▶ EXERCISE DESCRIPTION
Copy the items below word for word, from the line containing "Where should I" through the end of the items, and leave the pictures out of your answer.

++++ DATA PROVIDED ++++

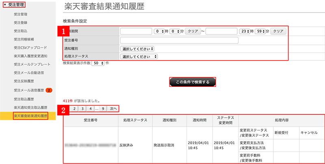Expand the 通知種別 dropdown
The width and height of the screenshot is (325, 164).
click(x=137, y=48)
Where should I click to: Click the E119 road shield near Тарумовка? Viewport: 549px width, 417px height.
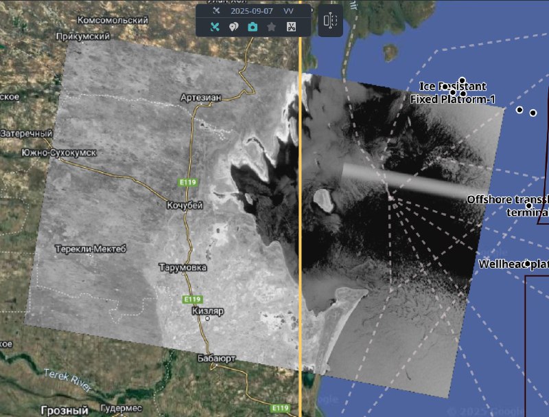(193, 300)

++++

▶ SOLUTION FOR THIS PROBLEM
Where should I click to: Click the E119 road shield near Тарумовка? Viewport: 549px width, 417px height.
(193, 300)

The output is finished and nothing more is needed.